───── Records for the exercise ─────

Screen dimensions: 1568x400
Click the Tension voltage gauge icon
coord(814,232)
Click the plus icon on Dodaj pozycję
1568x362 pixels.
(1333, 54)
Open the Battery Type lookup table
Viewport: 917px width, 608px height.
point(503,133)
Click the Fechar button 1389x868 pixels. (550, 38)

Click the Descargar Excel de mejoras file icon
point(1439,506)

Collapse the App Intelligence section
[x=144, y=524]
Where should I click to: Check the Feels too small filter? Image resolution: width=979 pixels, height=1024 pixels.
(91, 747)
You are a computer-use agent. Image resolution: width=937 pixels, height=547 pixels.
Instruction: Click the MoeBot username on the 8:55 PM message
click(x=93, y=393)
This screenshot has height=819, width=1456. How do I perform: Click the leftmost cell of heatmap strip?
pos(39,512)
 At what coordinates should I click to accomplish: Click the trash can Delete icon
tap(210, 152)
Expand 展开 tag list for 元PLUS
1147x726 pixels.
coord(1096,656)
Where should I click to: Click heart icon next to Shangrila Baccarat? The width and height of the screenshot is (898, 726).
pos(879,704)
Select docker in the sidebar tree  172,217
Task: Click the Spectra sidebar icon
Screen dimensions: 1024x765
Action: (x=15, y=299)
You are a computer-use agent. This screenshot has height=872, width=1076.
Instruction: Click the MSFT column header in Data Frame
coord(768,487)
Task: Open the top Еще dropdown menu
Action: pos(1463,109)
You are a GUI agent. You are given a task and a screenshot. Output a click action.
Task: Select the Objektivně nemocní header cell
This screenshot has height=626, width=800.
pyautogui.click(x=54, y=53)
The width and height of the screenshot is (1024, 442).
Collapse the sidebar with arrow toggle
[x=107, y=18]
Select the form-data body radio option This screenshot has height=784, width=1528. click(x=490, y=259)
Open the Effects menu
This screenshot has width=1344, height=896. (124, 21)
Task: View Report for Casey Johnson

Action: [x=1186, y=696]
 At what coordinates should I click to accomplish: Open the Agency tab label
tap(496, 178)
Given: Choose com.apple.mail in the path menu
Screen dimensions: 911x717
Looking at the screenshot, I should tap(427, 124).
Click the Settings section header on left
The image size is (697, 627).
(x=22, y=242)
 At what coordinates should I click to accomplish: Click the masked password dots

─────

Reproduce the lines of the records above verbatim, starting at the line that contains "Select docker in" and ending after the line that contains "tap(496, 178)".

### Result of this task:
Select docker in the sidebar tree  172,217
Task: Click the Spectra sidebar icon
Screen dimensions: 1024x765
Action: (x=15, y=299)
You are a computer-use agent. This screenshot has height=872, width=1076.
Instruction: Click the MSFT column header in Data Frame
coord(768,487)
Task: Open the top Еще dropdown menu
Action: pos(1463,109)
You are a GUI agent. You are given a task and a screenshot. Output a click action.
Task: Select the Objektivně nemocní header cell
This screenshot has height=626, width=800.
pyautogui.click(x=54, y=53)
The width and height of the screenshot is (1024, 442).
Collapse the sidebar with arrow toggle
[x=107, y=18]
Select the form-data body radio option This screenshot has height=784, width=1528. click(x=490, y=259)
Open the Effects menu
This screenshot has width=1344, height=896. (124, 21)
Task: View Report for Casey Johnson

Action: [x=1186, y=696]
 At what coordinates should I click to accomplish: Open the Agency tab label
tap(496, 178)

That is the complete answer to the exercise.